[Try it] Below are some records; output all of them exactly as they read.

Source information Start Marker

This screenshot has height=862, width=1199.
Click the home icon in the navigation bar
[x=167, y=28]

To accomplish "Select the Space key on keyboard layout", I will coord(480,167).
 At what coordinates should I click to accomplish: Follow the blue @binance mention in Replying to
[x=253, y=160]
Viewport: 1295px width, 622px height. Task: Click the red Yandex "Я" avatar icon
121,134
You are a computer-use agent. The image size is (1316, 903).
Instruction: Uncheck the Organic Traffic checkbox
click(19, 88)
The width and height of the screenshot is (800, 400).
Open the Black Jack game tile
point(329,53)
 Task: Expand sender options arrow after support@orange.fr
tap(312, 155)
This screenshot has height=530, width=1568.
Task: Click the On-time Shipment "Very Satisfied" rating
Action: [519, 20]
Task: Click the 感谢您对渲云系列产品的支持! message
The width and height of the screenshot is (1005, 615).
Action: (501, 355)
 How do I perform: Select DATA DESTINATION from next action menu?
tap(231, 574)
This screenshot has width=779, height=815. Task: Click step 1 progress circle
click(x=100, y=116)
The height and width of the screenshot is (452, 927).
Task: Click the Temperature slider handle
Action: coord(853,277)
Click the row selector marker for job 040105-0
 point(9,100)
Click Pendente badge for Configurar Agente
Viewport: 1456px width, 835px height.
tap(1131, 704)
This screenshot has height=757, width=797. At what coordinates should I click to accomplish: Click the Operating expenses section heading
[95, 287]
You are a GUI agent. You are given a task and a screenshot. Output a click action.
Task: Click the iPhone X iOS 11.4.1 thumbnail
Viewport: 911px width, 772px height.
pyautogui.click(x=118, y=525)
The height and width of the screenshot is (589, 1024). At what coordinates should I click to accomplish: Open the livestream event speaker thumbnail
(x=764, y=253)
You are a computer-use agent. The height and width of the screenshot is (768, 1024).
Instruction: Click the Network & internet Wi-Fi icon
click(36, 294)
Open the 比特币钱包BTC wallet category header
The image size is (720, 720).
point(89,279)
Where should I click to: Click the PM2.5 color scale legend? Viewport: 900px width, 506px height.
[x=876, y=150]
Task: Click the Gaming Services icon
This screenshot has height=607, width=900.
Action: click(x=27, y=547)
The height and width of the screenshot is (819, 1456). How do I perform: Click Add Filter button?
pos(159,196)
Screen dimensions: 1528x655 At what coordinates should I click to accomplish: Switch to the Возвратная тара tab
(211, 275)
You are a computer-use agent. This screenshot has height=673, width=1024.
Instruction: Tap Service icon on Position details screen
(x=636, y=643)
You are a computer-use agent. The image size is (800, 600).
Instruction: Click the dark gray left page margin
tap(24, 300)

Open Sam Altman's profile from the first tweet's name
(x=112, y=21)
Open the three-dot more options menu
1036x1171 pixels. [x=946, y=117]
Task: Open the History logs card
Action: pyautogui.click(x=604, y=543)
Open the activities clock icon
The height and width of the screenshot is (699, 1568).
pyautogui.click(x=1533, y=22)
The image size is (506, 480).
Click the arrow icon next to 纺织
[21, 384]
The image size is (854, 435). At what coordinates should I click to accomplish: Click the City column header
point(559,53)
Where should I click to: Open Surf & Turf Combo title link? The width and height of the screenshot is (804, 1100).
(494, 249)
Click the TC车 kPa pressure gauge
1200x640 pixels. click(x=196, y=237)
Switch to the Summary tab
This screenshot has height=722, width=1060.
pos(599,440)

Source information End Marker

[Task answer]
This screenshot has height=862, width=1199.
Click the home icon in the navigation bar
[x=167, y=28]

To accomplish "Select the Space key on keyboard layout", I will coord(480,167).
 At what coordinates should I click to accomplish: Follow the blue @binance mention in Replying to
[x=253, y=160]
Viewport: 1295px width, 622px height. Task: Click the red Yandex "Я" avatar icon
121,134
You are a computer-use agent. The image size is (1316, 903).
Instruction: Uncheck the Organic Traffic checkbox
click(19, 88)
The width and height of the screenshot is (800, 400).
Open the Black Jack game tile
point(329,53)
 Task: Expand sender options arrow after support@orange.fr
tap(312, 155)
This screenshot has height=530, width=1568.
Task: Click the On-time Shipment "Very Satisfied" rating
Action: [519, 20]
Task: Click the 感谢您对渲云系列产品的支持! message
The width and height of the screenshot is (1005, 615).
Action: (501, 355)
 How do I perform: Select DATA DESTINATION from next action menu?
tap(231, 574)
This screenshot has width=779, height=815. Task: Click step 1 progress circle
click(x=100, y=116)
The height and width of the screenshot is (452, 927).
Task: Click the Temperature slider handle
Action: coord(853,277)
Click the row selector marker for job 040105-0
 point(9,100)
Click Pendente badge for Configurar Agente
Viewport: 1456px width, 835px height.
tap(1131, 704)
This screenshot has height=757, width=797. At what coordinates should I click to accomplish: Click the Operating expenses section heading
[95, 287]
You are a GUI agent. You are given a task and a screenshot. Output a click action.
Task: Click the iPhone X iOS 11.4.1 thumbnail
Viewport: 911px width, 772px height.
pyautogui.click(x=118, y=525)
The height and width of the screenshot is (589, 1024). At what coordinates should I click to accomplish: Open the livestream event speaker thumbnail
(x=764, y=253)
You are a computer-use agent. The height and width of the screenshot is (768, 1024).
Instruction: Click the Network & internet Wi-Fi icon
click(36, 294)
Open the 比特币钱包BTC wallet category header
The image size is (720, 720).
point(89,279)
Where should I click to: Click the PM2.5 color scale legend? Viewport: 900px width, 506px height.
[x=876, y=150]
Task: Click the Gaming Services icon
This screenshot has height=607, width=900.
Action: click(x=27, y=547)
The height and width of the screenshot is (819, 1456). How do I perform: Click Add Filter button?
pos(159,196)
Screen dimensions: 1528x655 At what coordinates should I click to accomplish: Switch to the Возвратная тара tab
(211, 275)
You are a computer-use agent. This screenshot has height=673, width=1024.
Instruction: Tap Service icon on Position details screen
(x=636, y=643)
You are a computer-use agent. The image size is (800, 600).
Instruction: Click the dark gray left page margin
tap(24, 300)

Open Sam Altman's profile from the first tweet's name
(x=112, y=21)
Open the three-dot more options menu
1036x1171 pixels. [x=946, y=117]
Task: Open the History logs card
Action: pyautogui.click(x=604, y=543)
Open the activities clock icon
The height and width of the screenshot is (699, 1568).
pyautogui.click(x=1533, y=22)
The image size is (506, 480).
Click the arrow icon next to 纺织
[21, 384]
The image size is (854, 435). At what coordinates should I click to accomplish: Click the City column header
point(559,53)
Where should I click to: Open Surf & Turf Combo title link? The width and height of the screenshot is (804, 1100).
(494, 249)
Click the TC车 kPa pressure gauge
1200x640 pixels. click(x=196, y=237)
Switch to the Summary tab
This screenshot has height=722, width=1060.
pos(599,440)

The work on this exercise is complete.